The bill requires the state comptroller to establish a “partnership plan” that would offer health insurance to municipalities and other non-state public employers, and to nonprofits that contract with the state. Each group could also cover their retirees through the plan. The partnership plan’s risk pool could be joined with the state employee and retiree health insurance pool, although the comptroller could also run it without doing so.

The SustiNet cabinet would be charged with advising the governor and Office of Health Reform and Innovation and would address multiple health policy issues, including the feasibility of offering a state-run health plan for low-income adults who don’t qualify for Medicaid under federal reform, identifying opportunities, issues and gaps created by federal health reform, examining ways to ensure an adequate health care workforce and coordinating health care delivery system reforms with the Office of Health Reform and Innovation.
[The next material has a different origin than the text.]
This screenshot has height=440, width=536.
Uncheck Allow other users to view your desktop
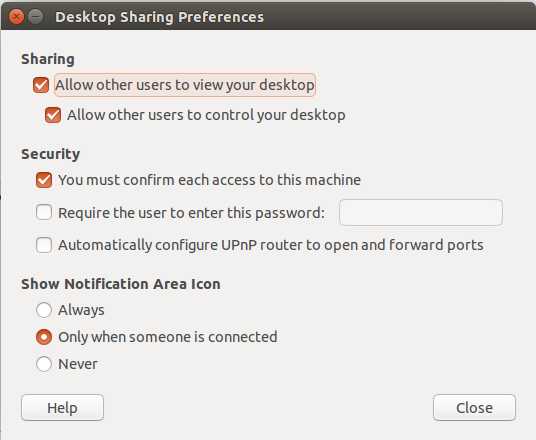point(41,85)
The cabinet would include representatives appointed by the governor, legislative leaders of both parties and the chairs of the board that developed the SustiNet proposal. Lt. Gov. Nancy Wyman, who co-chaired the board, would lead the cabinet.

SustiNet was originally proposed as a plan for universal health care in 2009, before Congress began work on federal health reform. After the federal reform law, SustiNet supporters pitched their plan as a way to go beyond the federal plan by creating a public option and controlling health care costs.

The original bill proposed this session called for joining the health plans the state already pays for, including Medicaid and the state employee and retiree health plan, under a quasi-public authority. The authority would then offer health insurance to municipalities, small businesses, nonprofits and, ultimately, the public.

Supporters, usually wearing red “healthcare4every1” t-shirts, became a frequent presence at the Capitol and at the town hall meetings Malloy held across the state to pitch his budget proposal. The network of supporters was built on several years of organizing–much of it supported by the Universal Health Care Foundation, which grew out of a foundation established with money from Anthem Health Plans as part of a settlement when it merged with the nonprofit Blue Cross Blue Shield Health Plan–and included many people who said federal health reform did not go far enough because it did not provide an alternative to for-profit insurance companies.

But the proposal also drew strong opposition. Insurance companies opposed it and business groups warned that it would send the wrong message to the insurance industry at a time when the governor wants it to grow jobs in the state. Critics also warned that it could cost the state millions of dollars, a contention backed up by cost projections from the legislature’s nonpartisan Office of Fiscal Analysis.

Malloy said repeatedly since taking office that he shares the goals of SustiNet supporters, but had concerns about giving control over more than $5 billion in state health care spending to a quasi-public agency. He also indicated that he does not think a public option is a viable idea this year.